** Questions on the material **
(A) In the text on the Sih-rozag and the Yashts, transcribe the portion that begins at the words "As can be seen" and stops after "to other divinities.".
(B) According to the text on the Sih-rozag and the Yashts, which yazata is the Ram Yasht dedicated to?
═════ Excerpt provided ═════
The Sih-rozag has a strong connection to the collection of 21 Yashts. Like the former, the latter have an established relationship with the day names of the Zoroastrian calendars and the respective divinities celebrated on that day. In addition, both the introductory and concluding verses of each yasht draw material from the Sih-rozag.

Overview of the 30 Sih-rozag and the corresponding 21 Yashts
| Sih-rozag |  |  |  | Yashts collection |  |  |
|---|---|---|---|---|---|---|
| No | Avestan | Middle Persian | English | No | Name | Yazata |
| 1 | Ahura Mazda | Ohrmazd | Lord Wisdom | 1 | Ohrmazd Yasht | Ahura Mazda |
| 2 | Vohu Manah | Bahman | Good Thought | 2 | Hapt Amahraspand | Amesha Spentas |
| 3 | Asha Vahishta | Ardibehest | Best Truth | 3 | Ardwahisht Yasht | Asha Vahishta |
| 4 | Kshatra Vairya | Shahrevar | Desirable Dominion | 2 | Hapt Amahraspand | Amesha Spentas |
| 5 | Spenta Armaiti | Spendarmad | Right-mindedness | 2 | Hapt Amahraspand | Amesha Spentas |
| 6 | Haurvatat | Khordad | Wholeness | 4 | Hordad Yasht | Haurvatat |
| 7 | Ameretat | Murdad | Immortality | 2 | Hapt Amahraspand | Amesha Spentas |
| 8 | Daduuah Ahura Mazda | Dai pa Adar |  | 1 | Ohrmazd Yasht | Ahura Mazda |
| 9 | Atar | Adar | Fire |  |  |  |
| 10 | Ab | Aban | Water | 5 | Aban Yasht | Anahita |
| 11 | Hvare-khshaeta | Khorshed | Sun | 6 | Xwarshed Yasht | Hvare-khshaeta |
| 12 | Maonghah | Mah | Moon | 7 | Mah Yasht | Maonghah |
| 13 | Tishtrya | Tir | Sirius | 8 | Tishtar Yasht | Tishtrya |
| 14 | Gosh Urvaan | Gosh | Soul of the Cow | 9 | Gosh Yasht | Drvaspa |
| 15 | Daduuah Ahura Mazda | Dai pa Mihir |  | 1 | Ohrmazd Yasht | Ahura Mazda |
| 16 | Mithra | Mihir | Contract | 10 | Mihr Yasht | Mithra |
| 17 | Sraosha | Srosh | Attentiveness | 11 | Srosh Yasht | Sraosha |
| 18 | Rashnu | Rashn | Justice | 12 | Rashn Yasht | Rashnu |
| 19 | Fravashis | Frawardin | Choices | 13 | Frawardin Yasht | Fravashis |
| 20 | Verethragna | Bahram | Victory | 14 | Bahram Yasht | Verethragna |
| 21 | Raman | Ram | Peace | 15 | Ram Yasht | Vayu |
| 22 | Vata | Bad | Wind |  |  |  |
| 23 | Daduuah Ahura Mazda | Dai pa Din |  | 1 | Ohrmazd Yasht | Ahura Mazda |
| 24 | Daena | Den | Religion | 16 | Den Yasht | Chista |
| 25 | Ashi | Ard | Reward | 17 | Ard Yasht | Ashi |
| 26 | Arshtat | Ashtad | Rectitude | 18 | Ashtad Yasht | Khvarenah |
| 27 | Asman | Asman | Sky |  |  |  |
| 28 | Zam | Zamyad | Earth | 19 | Zamyad Yasht | Khvarenah |
| 29 | Manthra Spenta | Mahraspand | Holy Mantra | 20 | Hom Yasht | Haoma |
| 30 | Anagra Raocah | Anagran | Endless Light | 21 | Vanand Yasht | Vanant |

As can be seen from the table, the relationship between the Sih-rozag and the Yashts is both obvious and imperfect. Overall, there are three main differences. First, there are several days dedicated to Ahura Mazda, but only one yasht is dedicated to him. Second, the Amesha Spentas have collectivley only one yasht but a number of days are dedicated to them individually. Finally, a number of days do not have a yasht at all or are represented by yashts dedicated to other divinities.
═════ Recorded data ═════
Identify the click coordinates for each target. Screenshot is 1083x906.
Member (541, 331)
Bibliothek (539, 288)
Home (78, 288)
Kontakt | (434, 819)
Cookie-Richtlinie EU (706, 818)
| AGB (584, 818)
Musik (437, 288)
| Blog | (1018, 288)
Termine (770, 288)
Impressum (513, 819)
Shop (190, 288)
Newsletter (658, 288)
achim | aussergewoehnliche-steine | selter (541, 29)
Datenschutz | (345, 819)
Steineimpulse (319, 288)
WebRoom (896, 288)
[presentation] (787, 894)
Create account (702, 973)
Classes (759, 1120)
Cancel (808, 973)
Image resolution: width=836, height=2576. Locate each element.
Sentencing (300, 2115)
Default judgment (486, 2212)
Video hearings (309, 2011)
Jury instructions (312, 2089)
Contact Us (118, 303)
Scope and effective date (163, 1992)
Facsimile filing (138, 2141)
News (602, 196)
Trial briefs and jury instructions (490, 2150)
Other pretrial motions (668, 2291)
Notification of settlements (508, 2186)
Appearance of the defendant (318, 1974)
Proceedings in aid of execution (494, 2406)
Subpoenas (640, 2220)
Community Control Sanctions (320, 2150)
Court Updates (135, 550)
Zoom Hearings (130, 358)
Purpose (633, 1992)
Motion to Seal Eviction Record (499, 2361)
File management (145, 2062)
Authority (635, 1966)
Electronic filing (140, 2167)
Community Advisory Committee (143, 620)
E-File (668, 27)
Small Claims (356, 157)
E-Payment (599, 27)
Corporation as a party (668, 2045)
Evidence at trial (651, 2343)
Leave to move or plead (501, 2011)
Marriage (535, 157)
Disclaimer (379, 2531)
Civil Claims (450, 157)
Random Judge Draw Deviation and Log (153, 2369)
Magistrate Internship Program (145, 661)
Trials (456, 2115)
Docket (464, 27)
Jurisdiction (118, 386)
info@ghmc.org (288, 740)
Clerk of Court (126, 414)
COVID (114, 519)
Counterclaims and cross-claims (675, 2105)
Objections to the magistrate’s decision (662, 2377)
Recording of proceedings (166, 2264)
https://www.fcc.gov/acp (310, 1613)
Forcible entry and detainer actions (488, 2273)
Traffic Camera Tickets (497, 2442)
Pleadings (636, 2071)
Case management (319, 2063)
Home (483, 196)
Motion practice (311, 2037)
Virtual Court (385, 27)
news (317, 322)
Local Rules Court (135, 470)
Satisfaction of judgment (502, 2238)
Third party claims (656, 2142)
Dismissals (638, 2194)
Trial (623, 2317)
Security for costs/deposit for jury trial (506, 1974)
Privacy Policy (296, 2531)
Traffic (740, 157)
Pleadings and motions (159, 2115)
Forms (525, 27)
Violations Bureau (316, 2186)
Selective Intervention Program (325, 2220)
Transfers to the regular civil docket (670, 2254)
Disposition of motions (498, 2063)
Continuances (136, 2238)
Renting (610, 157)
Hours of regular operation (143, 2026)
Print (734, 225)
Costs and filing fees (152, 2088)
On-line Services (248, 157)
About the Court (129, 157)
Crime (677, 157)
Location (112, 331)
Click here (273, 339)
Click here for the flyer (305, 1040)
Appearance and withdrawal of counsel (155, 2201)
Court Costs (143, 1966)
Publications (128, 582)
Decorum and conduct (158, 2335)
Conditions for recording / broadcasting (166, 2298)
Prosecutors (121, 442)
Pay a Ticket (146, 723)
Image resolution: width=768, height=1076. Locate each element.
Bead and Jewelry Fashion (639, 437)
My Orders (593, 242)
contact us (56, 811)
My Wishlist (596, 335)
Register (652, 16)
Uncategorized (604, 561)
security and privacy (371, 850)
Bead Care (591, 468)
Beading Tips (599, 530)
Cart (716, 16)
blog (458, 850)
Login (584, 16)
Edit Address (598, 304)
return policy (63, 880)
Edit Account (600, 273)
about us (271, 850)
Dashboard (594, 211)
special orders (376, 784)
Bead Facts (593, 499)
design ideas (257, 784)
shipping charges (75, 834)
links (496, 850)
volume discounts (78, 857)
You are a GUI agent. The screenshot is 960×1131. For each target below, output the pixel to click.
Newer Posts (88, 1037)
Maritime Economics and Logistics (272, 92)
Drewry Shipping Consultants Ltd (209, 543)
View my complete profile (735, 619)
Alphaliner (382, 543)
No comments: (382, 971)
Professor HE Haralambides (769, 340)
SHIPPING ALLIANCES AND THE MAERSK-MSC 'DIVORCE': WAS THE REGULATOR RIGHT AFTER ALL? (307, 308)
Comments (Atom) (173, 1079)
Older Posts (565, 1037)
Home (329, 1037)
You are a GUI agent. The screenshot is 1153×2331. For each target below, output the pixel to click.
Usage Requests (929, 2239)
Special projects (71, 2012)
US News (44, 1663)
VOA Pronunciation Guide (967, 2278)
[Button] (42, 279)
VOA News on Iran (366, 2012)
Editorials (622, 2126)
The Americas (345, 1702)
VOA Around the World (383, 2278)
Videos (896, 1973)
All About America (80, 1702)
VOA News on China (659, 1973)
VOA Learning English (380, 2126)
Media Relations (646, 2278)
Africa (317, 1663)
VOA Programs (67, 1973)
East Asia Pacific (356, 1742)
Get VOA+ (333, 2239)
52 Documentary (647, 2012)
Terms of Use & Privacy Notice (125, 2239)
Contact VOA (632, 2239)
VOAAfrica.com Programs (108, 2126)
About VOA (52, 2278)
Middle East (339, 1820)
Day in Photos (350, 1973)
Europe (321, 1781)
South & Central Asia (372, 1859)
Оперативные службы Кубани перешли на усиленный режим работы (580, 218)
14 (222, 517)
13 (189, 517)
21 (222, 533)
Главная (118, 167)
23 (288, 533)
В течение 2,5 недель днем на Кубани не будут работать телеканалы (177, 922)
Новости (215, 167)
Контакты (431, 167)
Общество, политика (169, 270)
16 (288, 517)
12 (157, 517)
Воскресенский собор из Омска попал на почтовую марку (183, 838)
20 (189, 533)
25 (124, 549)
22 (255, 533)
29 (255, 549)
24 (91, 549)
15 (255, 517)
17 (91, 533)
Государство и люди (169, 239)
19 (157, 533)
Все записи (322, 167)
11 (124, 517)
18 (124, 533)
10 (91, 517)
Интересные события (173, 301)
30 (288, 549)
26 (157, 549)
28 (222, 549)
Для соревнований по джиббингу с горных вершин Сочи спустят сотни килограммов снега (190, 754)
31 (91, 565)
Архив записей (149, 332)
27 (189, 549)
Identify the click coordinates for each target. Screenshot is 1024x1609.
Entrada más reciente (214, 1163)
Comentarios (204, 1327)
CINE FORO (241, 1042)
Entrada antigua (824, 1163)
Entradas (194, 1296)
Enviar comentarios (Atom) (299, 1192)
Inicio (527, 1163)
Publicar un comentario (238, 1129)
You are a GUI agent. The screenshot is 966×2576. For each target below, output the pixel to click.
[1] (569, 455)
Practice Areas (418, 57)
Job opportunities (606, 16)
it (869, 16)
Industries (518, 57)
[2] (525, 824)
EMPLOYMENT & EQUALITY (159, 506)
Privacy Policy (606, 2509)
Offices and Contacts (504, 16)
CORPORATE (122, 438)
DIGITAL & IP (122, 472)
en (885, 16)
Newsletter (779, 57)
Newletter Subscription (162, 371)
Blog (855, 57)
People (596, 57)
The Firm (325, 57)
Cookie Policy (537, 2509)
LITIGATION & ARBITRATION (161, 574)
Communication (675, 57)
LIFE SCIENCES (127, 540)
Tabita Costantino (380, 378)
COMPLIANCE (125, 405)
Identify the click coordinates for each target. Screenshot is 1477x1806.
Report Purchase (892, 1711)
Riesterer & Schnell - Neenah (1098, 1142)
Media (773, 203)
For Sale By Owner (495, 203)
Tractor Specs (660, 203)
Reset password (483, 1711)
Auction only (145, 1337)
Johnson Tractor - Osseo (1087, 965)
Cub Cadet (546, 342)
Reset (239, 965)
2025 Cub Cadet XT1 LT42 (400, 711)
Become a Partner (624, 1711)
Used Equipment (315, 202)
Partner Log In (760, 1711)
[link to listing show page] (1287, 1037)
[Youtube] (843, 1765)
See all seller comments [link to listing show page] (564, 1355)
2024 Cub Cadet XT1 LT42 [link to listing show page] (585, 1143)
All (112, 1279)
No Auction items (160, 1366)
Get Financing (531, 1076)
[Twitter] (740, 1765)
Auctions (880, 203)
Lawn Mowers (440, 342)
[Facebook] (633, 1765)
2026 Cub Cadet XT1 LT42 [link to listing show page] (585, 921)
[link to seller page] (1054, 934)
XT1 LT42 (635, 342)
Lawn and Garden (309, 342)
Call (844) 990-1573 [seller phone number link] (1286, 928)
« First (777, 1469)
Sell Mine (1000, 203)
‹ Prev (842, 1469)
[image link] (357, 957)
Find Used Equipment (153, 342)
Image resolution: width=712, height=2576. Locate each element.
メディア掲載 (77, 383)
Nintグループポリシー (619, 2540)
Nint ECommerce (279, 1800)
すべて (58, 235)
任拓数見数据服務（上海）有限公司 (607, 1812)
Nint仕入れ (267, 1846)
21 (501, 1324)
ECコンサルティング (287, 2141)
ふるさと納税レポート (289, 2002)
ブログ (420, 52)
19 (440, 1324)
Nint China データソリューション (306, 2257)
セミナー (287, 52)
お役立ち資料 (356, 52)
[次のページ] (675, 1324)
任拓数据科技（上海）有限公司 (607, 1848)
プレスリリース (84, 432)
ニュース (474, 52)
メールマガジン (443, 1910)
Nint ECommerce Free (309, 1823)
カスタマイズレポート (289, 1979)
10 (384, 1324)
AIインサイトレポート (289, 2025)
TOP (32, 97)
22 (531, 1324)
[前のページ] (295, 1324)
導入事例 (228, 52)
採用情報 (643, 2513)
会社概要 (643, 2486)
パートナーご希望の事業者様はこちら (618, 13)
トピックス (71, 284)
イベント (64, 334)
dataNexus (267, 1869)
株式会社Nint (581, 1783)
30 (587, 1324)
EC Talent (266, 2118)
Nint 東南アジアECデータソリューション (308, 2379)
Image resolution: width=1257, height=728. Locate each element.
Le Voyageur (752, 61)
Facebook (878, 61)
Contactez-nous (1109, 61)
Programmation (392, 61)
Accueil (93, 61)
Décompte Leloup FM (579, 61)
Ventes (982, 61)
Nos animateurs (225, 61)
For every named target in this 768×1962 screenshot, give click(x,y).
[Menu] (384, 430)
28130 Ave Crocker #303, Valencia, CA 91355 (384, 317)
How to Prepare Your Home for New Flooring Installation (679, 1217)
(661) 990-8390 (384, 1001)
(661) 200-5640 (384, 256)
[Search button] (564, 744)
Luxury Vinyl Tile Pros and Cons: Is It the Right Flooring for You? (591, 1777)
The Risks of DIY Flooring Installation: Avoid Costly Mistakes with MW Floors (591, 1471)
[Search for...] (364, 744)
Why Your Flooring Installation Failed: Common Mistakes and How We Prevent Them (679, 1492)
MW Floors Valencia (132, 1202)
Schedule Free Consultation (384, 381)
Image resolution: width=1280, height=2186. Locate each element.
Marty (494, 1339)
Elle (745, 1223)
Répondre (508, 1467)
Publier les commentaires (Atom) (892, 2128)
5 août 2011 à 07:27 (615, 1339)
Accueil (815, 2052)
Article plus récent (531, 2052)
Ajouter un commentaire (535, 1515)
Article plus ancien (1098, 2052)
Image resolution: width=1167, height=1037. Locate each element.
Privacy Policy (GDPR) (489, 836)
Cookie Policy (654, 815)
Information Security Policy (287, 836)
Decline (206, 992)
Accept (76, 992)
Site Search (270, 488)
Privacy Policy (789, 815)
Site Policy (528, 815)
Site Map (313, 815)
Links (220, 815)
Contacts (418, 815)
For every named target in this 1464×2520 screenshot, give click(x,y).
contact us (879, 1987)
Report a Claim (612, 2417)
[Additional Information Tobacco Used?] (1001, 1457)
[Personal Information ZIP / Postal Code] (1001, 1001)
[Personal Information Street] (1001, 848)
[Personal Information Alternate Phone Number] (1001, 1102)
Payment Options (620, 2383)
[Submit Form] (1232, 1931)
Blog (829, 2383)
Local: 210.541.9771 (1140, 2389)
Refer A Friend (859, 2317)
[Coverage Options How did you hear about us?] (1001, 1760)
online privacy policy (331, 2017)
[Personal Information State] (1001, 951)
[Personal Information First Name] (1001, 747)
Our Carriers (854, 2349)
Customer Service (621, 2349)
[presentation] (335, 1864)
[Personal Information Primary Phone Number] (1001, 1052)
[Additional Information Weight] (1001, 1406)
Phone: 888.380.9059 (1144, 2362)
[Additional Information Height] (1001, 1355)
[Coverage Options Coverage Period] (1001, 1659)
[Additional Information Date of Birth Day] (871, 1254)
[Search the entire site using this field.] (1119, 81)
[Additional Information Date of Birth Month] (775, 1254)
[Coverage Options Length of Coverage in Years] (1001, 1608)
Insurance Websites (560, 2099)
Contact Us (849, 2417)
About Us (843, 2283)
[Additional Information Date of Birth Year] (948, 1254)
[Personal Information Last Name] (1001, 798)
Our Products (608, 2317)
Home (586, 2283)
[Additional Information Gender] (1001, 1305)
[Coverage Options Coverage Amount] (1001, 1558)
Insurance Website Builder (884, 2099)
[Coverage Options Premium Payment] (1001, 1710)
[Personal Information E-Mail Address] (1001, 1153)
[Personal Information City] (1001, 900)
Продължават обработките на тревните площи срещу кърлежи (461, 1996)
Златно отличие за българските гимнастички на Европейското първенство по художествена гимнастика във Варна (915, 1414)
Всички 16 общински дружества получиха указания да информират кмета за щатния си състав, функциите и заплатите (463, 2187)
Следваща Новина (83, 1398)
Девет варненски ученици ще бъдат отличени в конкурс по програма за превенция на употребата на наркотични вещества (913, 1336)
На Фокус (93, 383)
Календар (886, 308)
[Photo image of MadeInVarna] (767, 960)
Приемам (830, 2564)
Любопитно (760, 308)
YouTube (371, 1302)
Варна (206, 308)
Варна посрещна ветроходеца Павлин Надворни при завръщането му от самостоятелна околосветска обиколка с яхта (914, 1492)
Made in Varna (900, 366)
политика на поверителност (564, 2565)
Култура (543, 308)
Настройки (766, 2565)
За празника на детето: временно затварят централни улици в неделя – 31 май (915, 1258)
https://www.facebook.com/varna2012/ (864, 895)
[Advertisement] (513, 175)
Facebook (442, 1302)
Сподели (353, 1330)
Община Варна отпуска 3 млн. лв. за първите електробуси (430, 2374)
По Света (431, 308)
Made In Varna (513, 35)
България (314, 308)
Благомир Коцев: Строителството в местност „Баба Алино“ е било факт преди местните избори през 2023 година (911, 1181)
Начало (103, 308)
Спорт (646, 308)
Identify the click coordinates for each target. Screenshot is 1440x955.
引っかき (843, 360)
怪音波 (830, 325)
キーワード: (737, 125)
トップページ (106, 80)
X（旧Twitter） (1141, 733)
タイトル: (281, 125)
═════
** Outputs by task **
(A)
As can be seen from the table, the relationship between the Sih-rozag and the Yashts is both obvious and imperfect. Overall, there are three main differences. First, there are several days dedicated to Ahura Mazda, but only one yasht is dedicated to him. Second, the Amesha Spentas have collectivley only one yasht but a number of days are dedicated to them individually. Finally, a number of days do not have a yasht at all or are represented by yashts dedicated to other divinities.

(B) Vayu.